"""Thin wrapper for parsing files with Tree-sitter.
This wrapper only exposes a minimal interface required by the tests. It
loads the prebuilt Python grammar distributed with ``tree_sitter_languages``
and provides a helper to parse a file and return the root node of the parsed
tree as an S-expression string.
"""
from __future__ import annotations
import ctypes
from pathlib import Path
import tree_sitter_languages
from tree_sitter import Language, Parser
class TreeSitterWrapper:
"""Utility class around :mod:`tree_sitter` for parsing Python files."""

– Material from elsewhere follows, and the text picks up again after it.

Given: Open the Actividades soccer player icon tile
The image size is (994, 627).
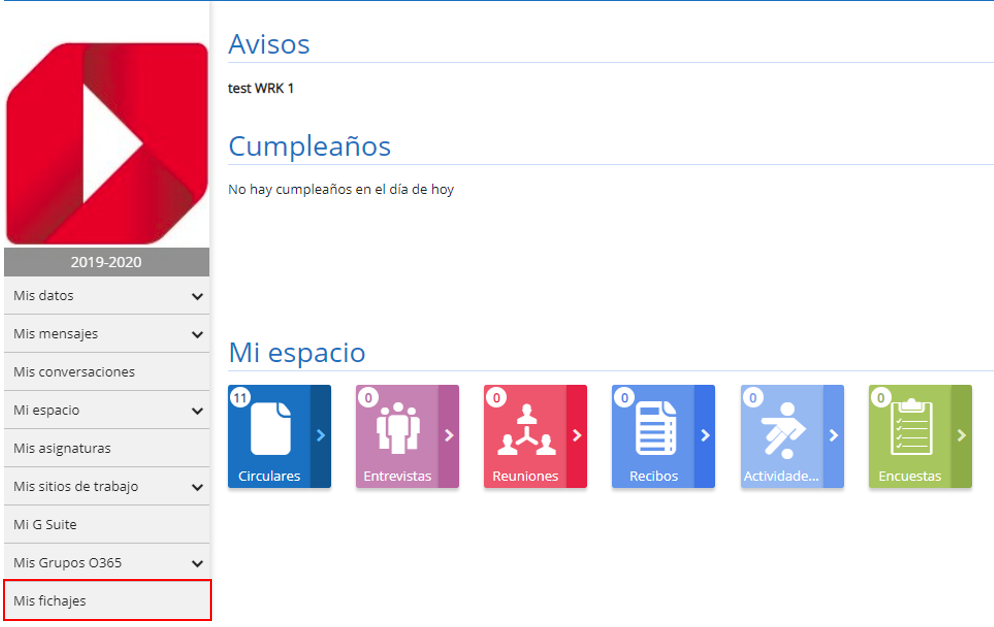Looking at the screenshot, I should pyautogui.click(x=782, y=428).

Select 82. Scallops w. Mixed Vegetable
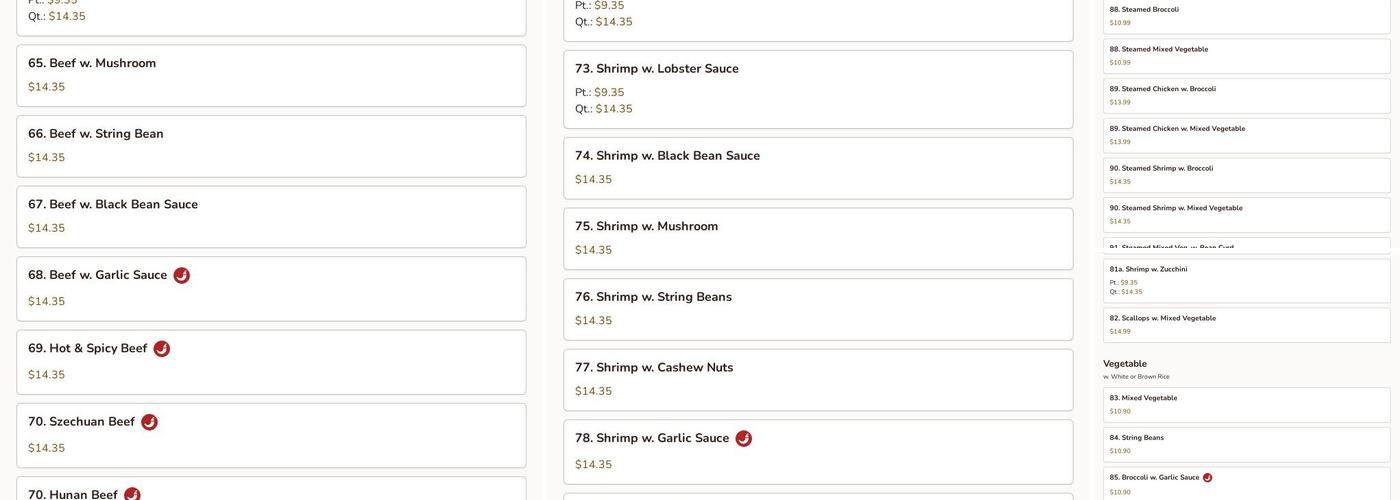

def __init__(self) -> None:
# Locate the shared library containing the bundled grammars. The
# ``tree_sitter_languages`` package ships a ``languages.so`` file with
# functions such as ``tree_sitter_python`` which return ``TSLanguage``
# pointers. These can be wrapped with :class:`Language`.
lib_path = Path(tree_sitter_languages.__path__[0]) / "languages.so"
self._lib = ctypes.CDLL(str(lib_path))
# Configure the return type for the Python language function so that
# ``ctypes`` returns a ``void*`` pointer compatible with
# ``tree_sitter.Language``'s constructor.
self._lib.tree_sitter_python.restype = ctypes.c_void_p
self._language = Language(self._lib.tree_sitter_python())
self._parser = Parser()
self._parser.language = self._language
# ------------------------------------------------------------------
def _sexp(self, node) -> str:
"""Return an S-expression representation of ``node``."""
if node.child_count == 0:
return node.type
parts: list[str] = []
for i in range(node.child_count):
child = node.child(i)
child_sexp = self._sexp(child)
field = node.field_name_for_child(i)
if field:
parts.append(f"{field}: {child_sexp}")
else:
parts.append(child_sexp)
return f"({node.type} {' '.join(parts)})"
# ------------------------------------------------------------------
def parse(self, content: bytes):
"""Parse ``content`` and return the root :class:`~tree_sitter.Node`."""
tree = self._parser.parse(content)
return tree.root_node
# ------------------------------------------------------------------
def parse_file(self, path: Path) -> str:
"""Parse the given file and return the AST root as an S-expression."""
content = path.read_bytes()
root = self.parse(content)
return self._sexp(root)
# Convenience -------------------------------------------------------
def parse_path(self, path: Path):
"""Parse ``path`` and return the root node."""
return self.parse(path.read_bytes())